[Date Prev][Date Next] [Thread Prev][Thread Next] [Date Index] [Thread Index]

[SOLVED] Can't boot 2.6.32-3 after running 2.6.32-5 for a while



On Wed, 23 Jun 2010 18:05:49 -0400 (EDT), Camaleón wrote:
> 
> I'm interested in seeing how your testing goes.

OK, I found the problem.  It's a user error, but not an obvious one.
Here's the deal.  At boot loader install time, lilo translates the
root device specification into a number.  In the general case, the
number is a four-digit hexadecimal number, where the first two digits
represent the major number and the second two digits represent the
minor number.  (However, a leading zero is usually suppressed.)
When running under the 2.6.32-5 kernel, the root device, as viewed
by the kernel, is major number 8, minor number 2.  So lilo translated
the root specification internally to "802".  At boot time, it is
this number that is passed to the kernel as a boot parameter.  For
example,

   root=802

However, the IDE driver and the SCSI driver use different major
numbers.  The SCSI driver uses major number 8.  The IDE driver uses
major number 3.  The minor numbers were the same in this case.
When booting the 2.6.32-3 kernel, lilo still passed

   ... root=802 ...

as a kernel boot parameter.  But under the 2.6.32-3 kernel, there is
no such device.  Thus, the kernel could not find the permanent root
device; and the boot process hung.  The solution was to use a
direct specification of the UUID in /etc/lilo.conf instead of an
indirect one via a udev symbolic link.  For example, instead of
specifying

   root=/dev/disk/by-uuid/xxxxxxx...

_Information provided_
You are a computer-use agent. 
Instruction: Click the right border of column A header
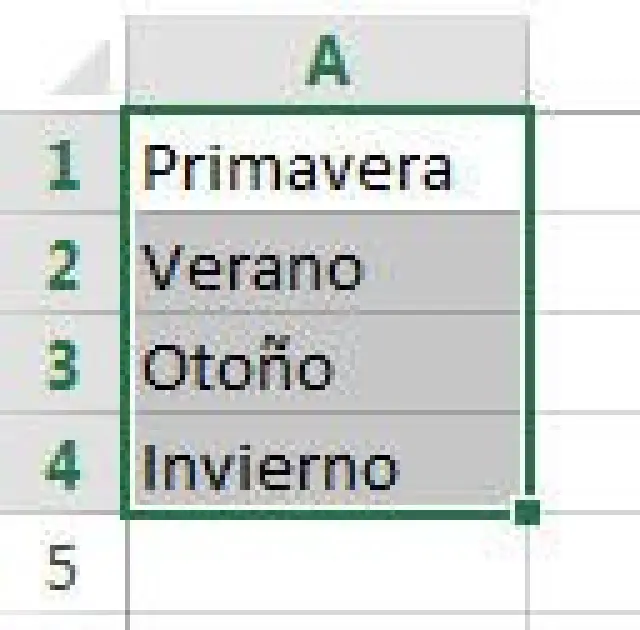coord(528,62)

_Written request_
Write the next part of the post about the lilo boot problem, starting after its last line.

_The reply_
I specified

   root="UUID=xxxxxxx..."

in /etc/lilo.conf.  I then re-ran lilo.  When this method of specifying
the root device is used, lilo does not pass a major and minor number as
a kernel boot parameter at boot time, but an actual UUID string,
which both kernels are able to match.  The 2.6.32-3 kernel matches it
with major number 3, minor number 2 (/dev/hda2) and the 2.6.32-5 kernel
matches it with major number 8, minor number 2 (/dev/sda2).  Problem
solved.

Note that it is OK to use a udev-created symbolic link for the "boot"
specification, since that is used only at boot loader install time
to determine where to write the boot block.  It is not passed to the
kernel at boot time.

I made some discoveries along the way which other users may find
interesting.  First, the program used by the Debian installer to
format a swap partition does not assign a UUID.  So you can't specify
your swap partition in /etc/fstab by means of a UUID until you reformat
your swap partition using the regular mkswap command.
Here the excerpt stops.